═══ Input material

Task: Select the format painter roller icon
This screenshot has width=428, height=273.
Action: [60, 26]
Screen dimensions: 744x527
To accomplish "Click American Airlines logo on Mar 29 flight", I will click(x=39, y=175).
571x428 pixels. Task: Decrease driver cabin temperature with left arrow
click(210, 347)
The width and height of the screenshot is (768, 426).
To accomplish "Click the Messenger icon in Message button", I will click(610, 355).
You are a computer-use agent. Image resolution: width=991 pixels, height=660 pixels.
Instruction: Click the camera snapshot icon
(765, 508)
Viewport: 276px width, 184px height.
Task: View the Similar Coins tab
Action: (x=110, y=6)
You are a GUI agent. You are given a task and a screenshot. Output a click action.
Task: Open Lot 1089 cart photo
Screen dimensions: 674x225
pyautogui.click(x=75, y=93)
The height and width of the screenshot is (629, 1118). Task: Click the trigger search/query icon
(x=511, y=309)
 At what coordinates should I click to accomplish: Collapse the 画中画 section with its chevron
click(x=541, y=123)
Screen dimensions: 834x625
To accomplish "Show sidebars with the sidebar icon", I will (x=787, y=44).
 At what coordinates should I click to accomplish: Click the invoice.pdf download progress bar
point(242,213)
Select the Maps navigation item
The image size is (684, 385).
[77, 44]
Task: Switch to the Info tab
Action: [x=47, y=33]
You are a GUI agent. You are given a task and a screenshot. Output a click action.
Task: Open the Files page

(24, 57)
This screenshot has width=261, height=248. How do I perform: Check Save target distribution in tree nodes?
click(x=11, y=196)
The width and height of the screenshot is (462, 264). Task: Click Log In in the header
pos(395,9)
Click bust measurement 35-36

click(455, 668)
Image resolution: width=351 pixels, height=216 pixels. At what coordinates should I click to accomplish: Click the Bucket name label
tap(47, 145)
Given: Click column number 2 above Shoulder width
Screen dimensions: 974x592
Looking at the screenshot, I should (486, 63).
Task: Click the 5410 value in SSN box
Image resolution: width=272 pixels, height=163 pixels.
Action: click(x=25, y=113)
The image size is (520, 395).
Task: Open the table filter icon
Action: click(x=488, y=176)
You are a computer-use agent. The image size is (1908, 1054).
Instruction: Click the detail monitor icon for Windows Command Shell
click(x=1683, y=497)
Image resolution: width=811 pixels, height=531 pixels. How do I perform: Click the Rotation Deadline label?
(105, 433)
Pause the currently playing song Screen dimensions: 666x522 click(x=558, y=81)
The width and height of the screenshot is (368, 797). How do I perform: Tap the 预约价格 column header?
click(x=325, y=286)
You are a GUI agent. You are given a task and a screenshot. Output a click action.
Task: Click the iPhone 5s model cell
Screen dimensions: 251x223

══════

- About this exercise:
Repeat all of the entries above exactly.

- The answer:
Task: Select the format painter roller icon
This screenshot has width=428, height=273.
Action: [60, 26]
Screen dimensions: 744x527
To accomplish "Click American Airlines logo on Mar 29 flight", I will click(x=39, y=175).
571x428 pixels. Task: Decrease driver cabin temperature with left arrow
click(210, 347)
The width and height of the screenshot is (768, 426).
To accomplish "Click the Messenger icon in Message button", I will click(610, 355).
You are a computer-use agent. Image resolution: width=991 pixels, height=660 pixels.
Instruction: Click the camera snapshot icon
(765, 508)
Viewport: 276px width, 184px height.
Task: View the Similar Coins tab
Action: (x=110, y=6)
You are a GUI agent. You are given a task and a screenshot. Output a click action.
Task: Open Lot 1089 cart photo
Screen dimensions: 674x225
pyautogui.click(x=75, y=93)
The height and width of the screenshot is (629, 1118). Task: Click the trigger search/query icon
(x=511, y=309)
 At what coordinates should I click to accomplish: Collapse the 画中画 section with its chevron
click(x=541, y=123)
Screen dimensions: 834x625
To accomplish "Show sidebars with the sidebar icon", I will (x=787, y=44).
 At what coordinates should I click to accomplish: Click the invoice.pdf download progress bar
point(242,213)
Select the Maps navigation item
The image size is (684, 385).
[77, 44]
Task: Switch to the Info tab
Action: [x=47, y=33]
You are a GUI agent. You are given a task and a screenshot. Output a click action.
Task: Open the Files page

(24, 57)
This screenshot has width=261, height=248. How do I perform: Check Save target distribution in tree nodes?
click(x=11, y=196)
The width and height of the screenshot is (462, 264). Task: Click Log In in the header
pos(395,9)
Click bust measurement 35-36

click(455, 668)
Image resolution: width=351 pixels, height=216 pixels. At what coordinates should I click to accomplish: Click the Bucket name label
tap(47, 145)
Given: Click column number 2 above Shoulder width
Screen dimensions: 974x592
Looking at the screenshot, I should (486, 63).
Task: Click the 5410 value in SSN box
Image resolution: width=272 pixels, height=163 pixels.
Action: click(x=25, y=113)
The image size is (520, 395).
Task: Open the table filter icon
Action: click(x=488, y=176)
You are a computer-use agent. The image size is (1908, 1054).
Instruction: Click the detail monitor icon for Windows Command Shell
click(x=1683, y=497)
Image resolution: width=811 pixels, height=531 pixels. How do I perform: Click the Rotation Deadline label?
(105, 433)
Pause the currently playing song Screen dimensions: 666x522 click(x=558, y=81)
The width and height of the screenshot is (368, 797). How do I perform: Tap the 预约价格 column header?
click(x=325, y=286)
You are a GUI agent. You are given a task and a screenshot. Output a click action.
Task: Click the iPhone 5s model cell
Screen dimensions: 251x223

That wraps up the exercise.